Hepatocellular carcinoma arising from chronic hepatitis B and C infections
Chronic infection with hepatitis B virus (HBV) or hepatitis C virus (HCV) is a leading cause of hepatocellular carcinoma (HCC). Persistent viral replication and immune-mediated hepatocyte injury result in chronic hepatic inflammation, fibrosis, and eventually cirrhosis. Within this fibrotic, inflamed liver, ongoing cell turnover and oxidative DNA damage create a permissive environment for oncogenic mutations. Cytokines such as TNF-α, IL-6, and transforming growth factor-β (TGF-β) contribute to both fibrogenesis and tumour promotion.
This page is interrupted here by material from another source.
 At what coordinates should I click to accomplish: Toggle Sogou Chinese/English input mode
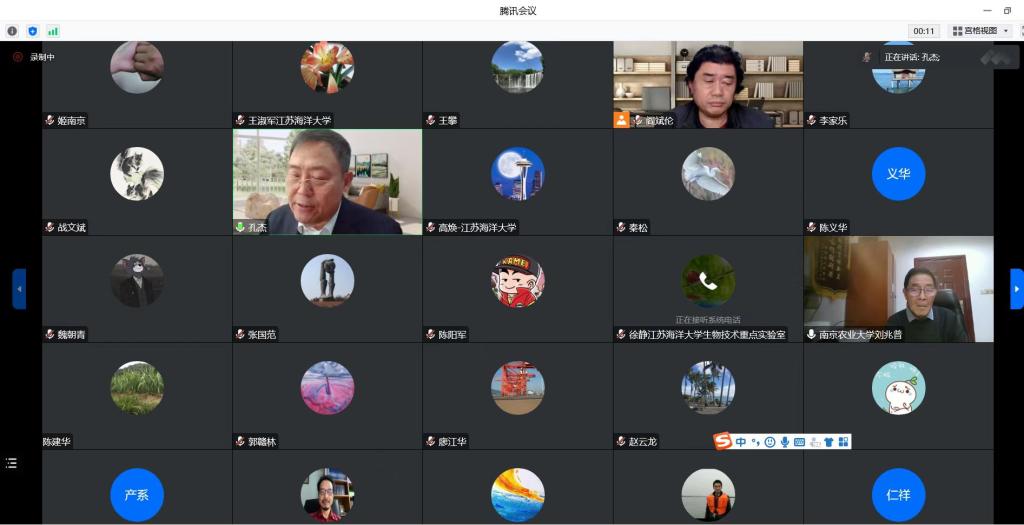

Remarkable advances in antiviral therapy have shown how powerful interrupting this inflammatory cycle can be. Suppressing HBV replication and curing HCV infection markedly reduce, but do not entirely eliminate, the risk of HCC, especially in those with established cirrhosis. Continued surveillance with imaging and alpha-fetoprotein testing remains essential. In parallel, addressing metabolic risk factors such as obesity, alcohol use, and NAFLD is crucial, as these can compound inflammation and further elevate HCC risk.
Tumour-associated macrophages (TAMs) promoting metastatic progression
Tumour-associated macrophages (TAMs) are a prominent immune cell population within many solid tumours and often adopt an immunosuppressive, pro-tumour phenotype. Rather than attacking cancer cells, TAMs can produce growth factors, proteases, and cytokines that support tumour cell survival, angiogenesis, and invasion. They also secrete mediators that inhibit cytotoxic T-cell activity and recruit regulatory T cells, creating an immune-privileged niche that allows cancer cells to evade detection and destruction.
The density and phenotype of TAMs within the tumour microenvironment have been correlated with poor prognosis and increased metastatic potential in several cancers, including breast, ovarian, and lung cancers. Therapeutic strategies under investigation include reprogramming TAMs towards a more anti-tumour state, blocking their recruitment, or targeting specific signalling pathways they depend on. For patients, this area of research underscores why combining immunotherapies, targeted drugs, and conventional treatments such as chemotherapy or radiotherapy may offer the best chance of overcoming the complex inflammatory networks that support tumour growth.